[Stored dataset items]

□ □ □ □ □ □ □

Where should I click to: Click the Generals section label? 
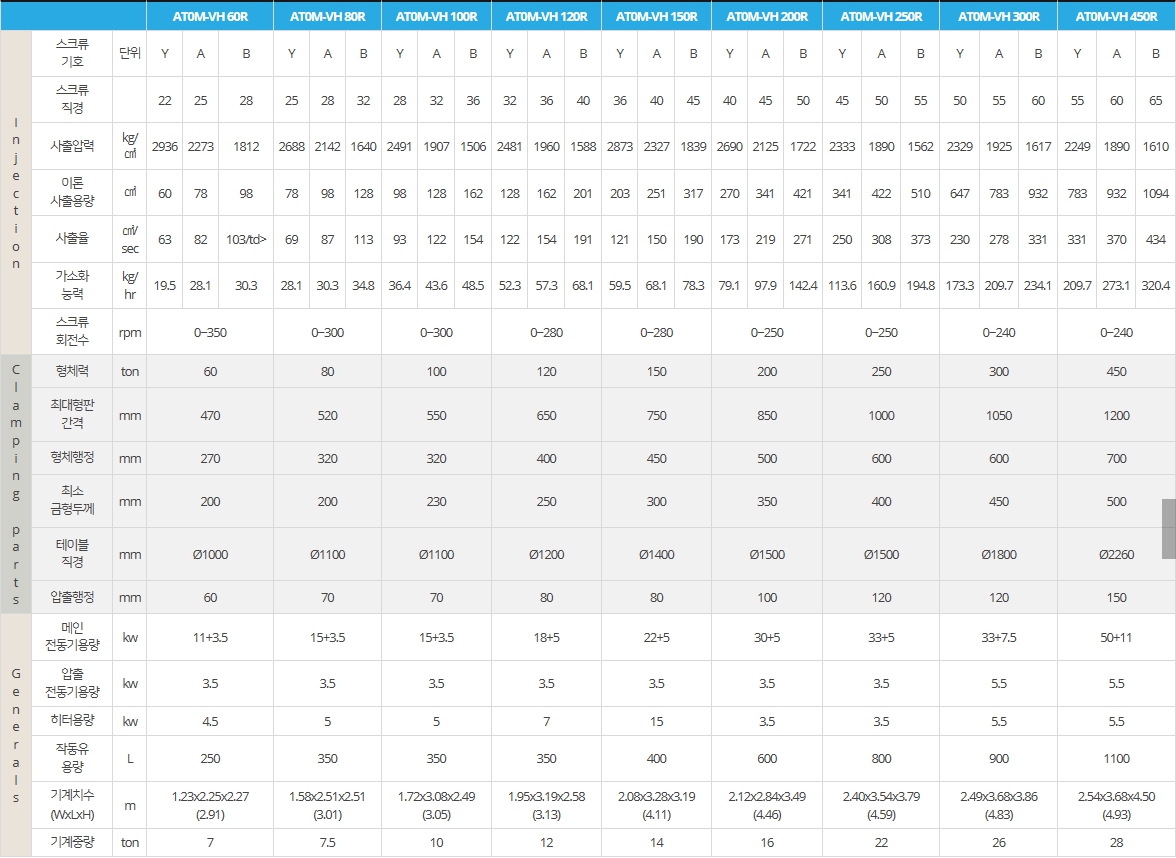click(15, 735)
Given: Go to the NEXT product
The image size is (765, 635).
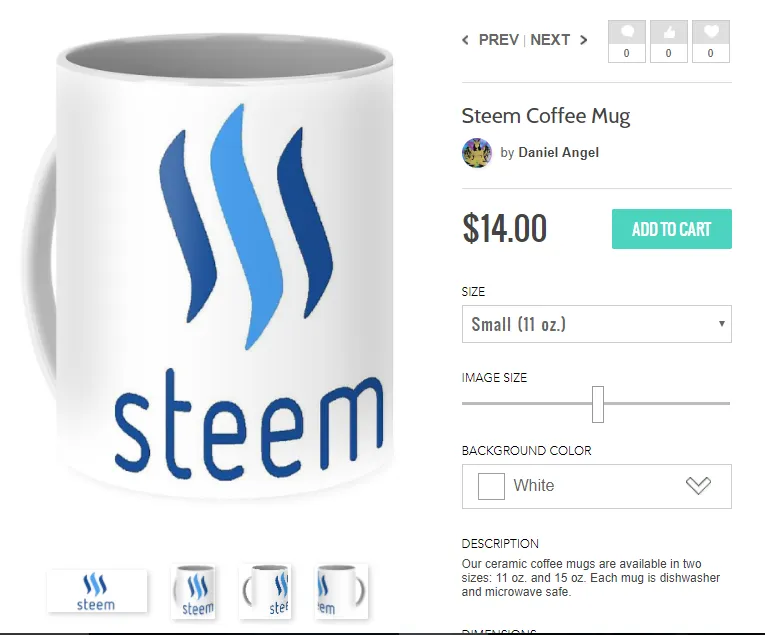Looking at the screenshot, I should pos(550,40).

□ □ □ □ □ □ □

● Task item
Once the pictures are set aside, please output all the data word for word.

● Task output
Where should I click to: Click the Generals section label? 
click(15, 735)
Given: Go to the NEXT product
The image size is (765, 635).
Looking at the screenshot, I should pos(550,40).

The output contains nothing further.